# Varietal by Sets of Reviewers


In this notebook we'll explore wine varietals based on the sets of tasters that have reviewed them. To do this, for each varietal, we'll take the set of reviewers that reviewed that varietal, and embed the sets into a 2d representation. We'll then be able to compare them. 

This is an example of embedding **variable width categorical data** where **counts don't matter**.

In [None]:
#Quick cell to make jupyter notebook use the full screen width
from IPython.core.display import display, HTML
display(HTML("<style>.container { width:100% !important; }</style>"))

In [None]:
#Some plotting libraries
import matplotlib.pyplot as plt
%matplotlib inline

from bokeh.plotting import show, save, output_notebook, output_file
from bokeh.resources import INLINE 
output_notebook(resources=INLINE)

In [None]:
from src import workflow
from src.data import Dataset
from src import paths
import pprint

In [None]:
import umap
import umap.plot
from vectorizers import NgramVectorizer
import numpy as np

## Get Data

In [None]:
ds = Dataset.load('wine_reviews_130k')

In [None]:
print(ds)

In [None]:
print(ds.DESCR)

In [None]:
df = ds.data

In [None]:
df.head()

In [None]:
df.shape

## Getting the Data in the Right Format

First of all, we need a dataframe that one row per variety instead of one row per review.

This is a job for groupby.  We groupby the column we'd like to embed and then use agg with a dictionary of column names to aggregation functions to tell it how to summarize the many reviews about a single beer into one record.  Aggregation functions are pretty much any function that takes an iterable and returns a single value.  Median and max are great functions for dealing with numeric fields.

Note that we'll want to drop out entries that don't have a recorded taster as well (this is most of the reviews!)

◆ **Data supplied**:
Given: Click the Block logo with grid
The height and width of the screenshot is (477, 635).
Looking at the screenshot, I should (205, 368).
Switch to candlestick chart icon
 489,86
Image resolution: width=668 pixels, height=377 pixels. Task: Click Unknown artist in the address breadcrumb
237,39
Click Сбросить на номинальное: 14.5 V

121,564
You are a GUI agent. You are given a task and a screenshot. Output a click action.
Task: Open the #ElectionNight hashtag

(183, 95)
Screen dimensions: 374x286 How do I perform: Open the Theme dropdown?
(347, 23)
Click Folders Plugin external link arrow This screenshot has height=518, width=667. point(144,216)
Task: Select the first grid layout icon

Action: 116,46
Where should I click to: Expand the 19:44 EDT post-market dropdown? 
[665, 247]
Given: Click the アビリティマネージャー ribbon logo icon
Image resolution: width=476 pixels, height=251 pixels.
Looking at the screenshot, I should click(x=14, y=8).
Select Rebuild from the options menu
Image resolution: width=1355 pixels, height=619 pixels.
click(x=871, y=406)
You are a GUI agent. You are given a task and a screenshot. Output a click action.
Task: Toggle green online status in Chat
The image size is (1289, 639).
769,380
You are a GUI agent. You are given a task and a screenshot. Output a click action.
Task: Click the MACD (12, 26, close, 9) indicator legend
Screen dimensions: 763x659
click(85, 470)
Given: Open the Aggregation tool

◆ **Exercise description**: Retype the passage of the wine varietal notebook above from "## Getting the" to "of the reviews!)", leaving every word and symbol unchanged.

◆ **Task solution**:
## Getting the Data in the Right Format

First of all, we need a dataframe that one row per variety instead of one row per review.

This is a job for groupby.  We groupby the column we'd like to embed and then use agg with a dictionary of column names to aggregation functions to tell it how to summarize the many reviews about a single beer into one record.  Aggregation functions are pretty much any function that takes an iterable and returns a single value.  Median and max are great functions for dealing with numeric fields.

Note that we'll want to drop out entries that don't have a recorded taster as well (this is most of the reviews!)